▸ Task to complete
Omit the pictures. Transcribe exactly the lines below, from the one with "Image resolution: width=1024" up to and including the last.

== Exercise materials ==

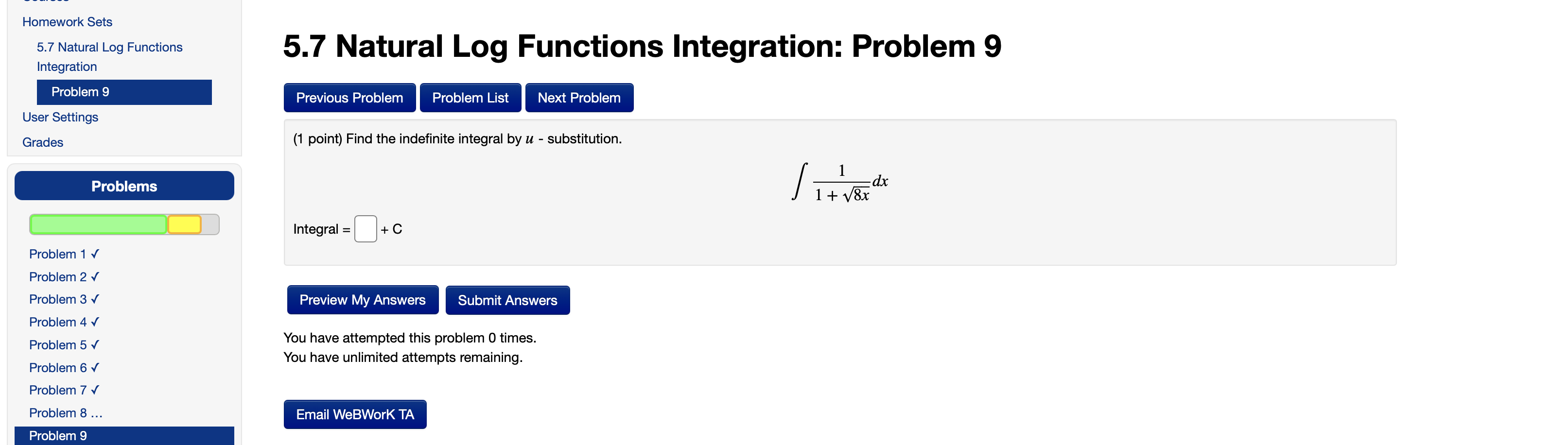Open the Homework Sets section
The height and width of the screenshot is (445, 1568).
67,22
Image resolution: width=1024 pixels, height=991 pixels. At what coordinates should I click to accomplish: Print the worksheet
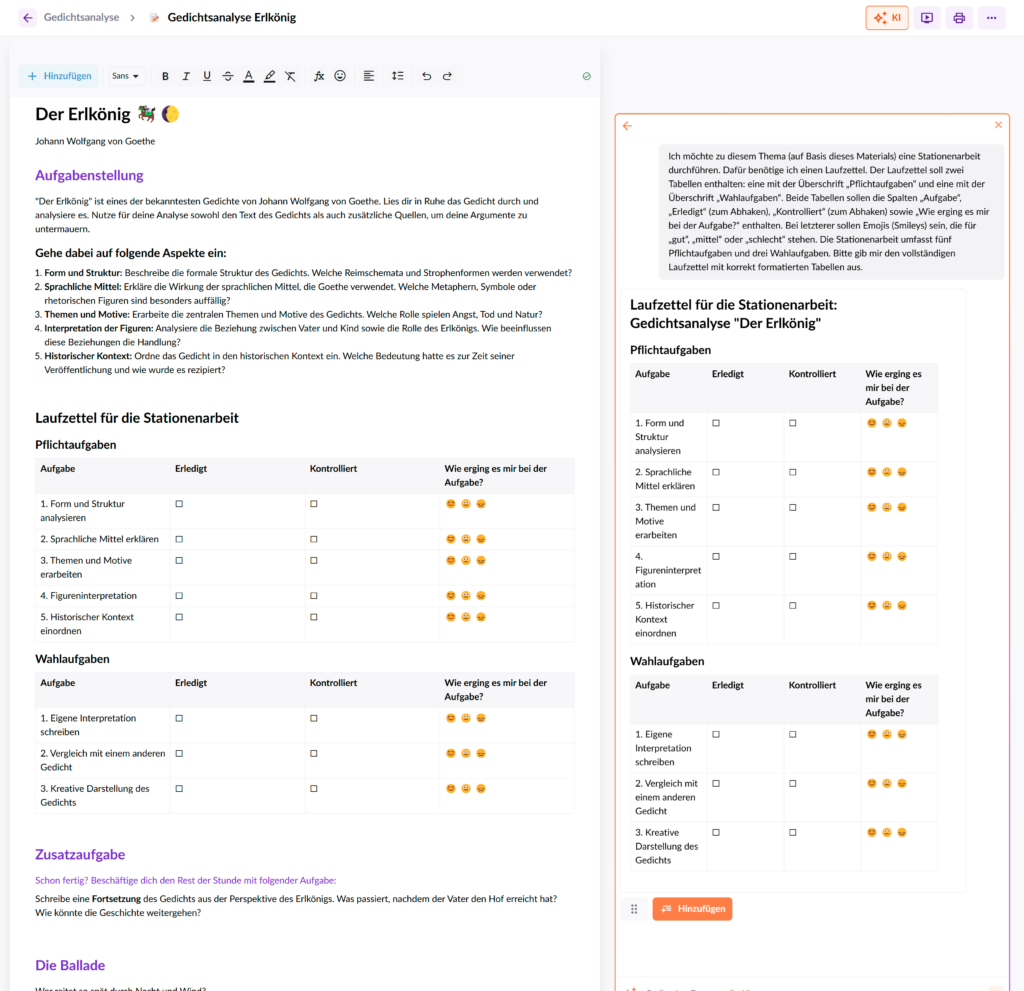[x=958, y=17]
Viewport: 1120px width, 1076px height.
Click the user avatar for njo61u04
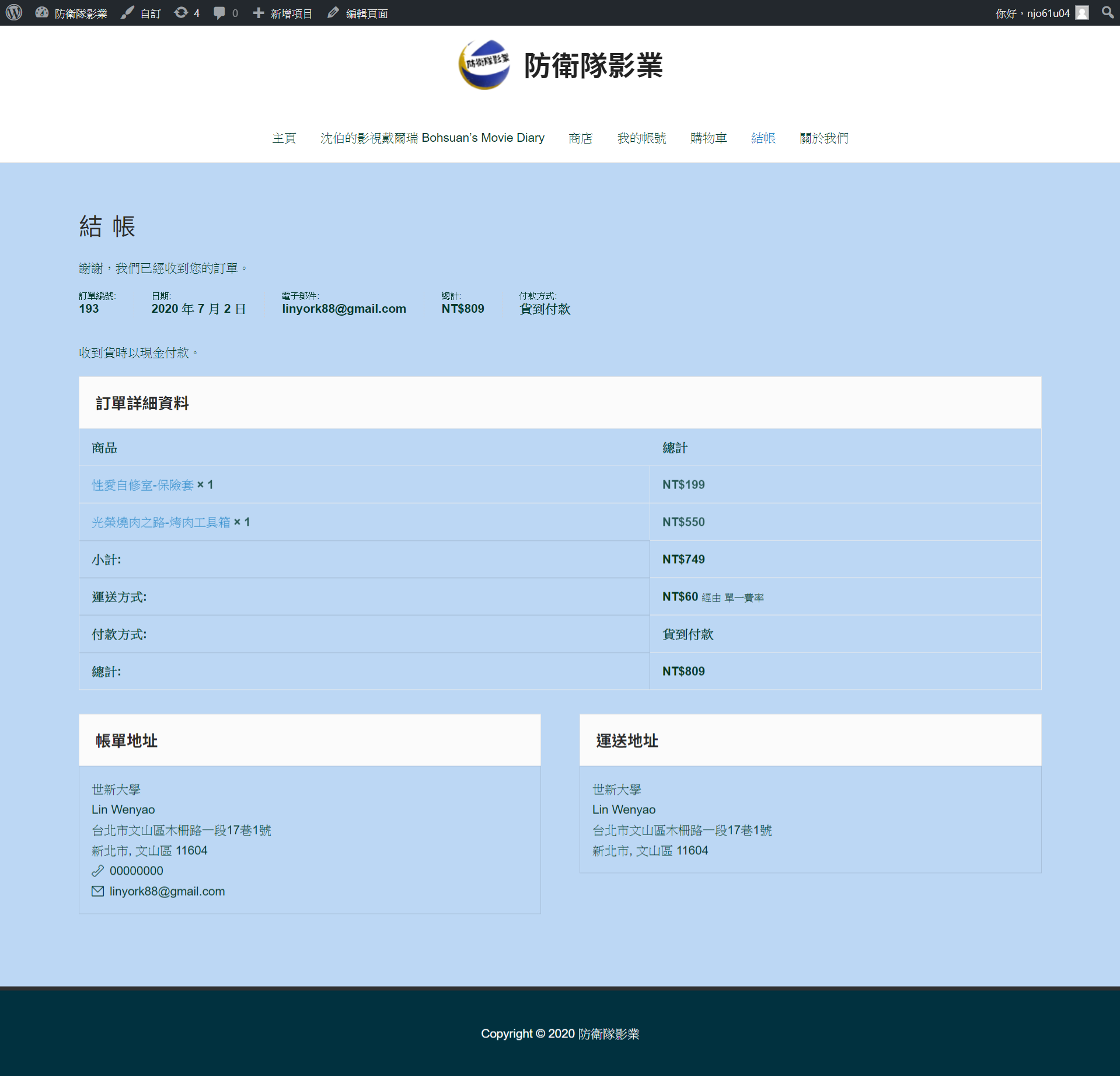point(1082,13)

===

▸ Solution
Image resolution: width=1024 pixels, height=991 pixels. At what coordinates should I click to accomplish: Print the worksheet
[x=958, y=17]
Viewport: 1120px width, 1076px height.
Click the user avatar for njo61u04
point(1082,13)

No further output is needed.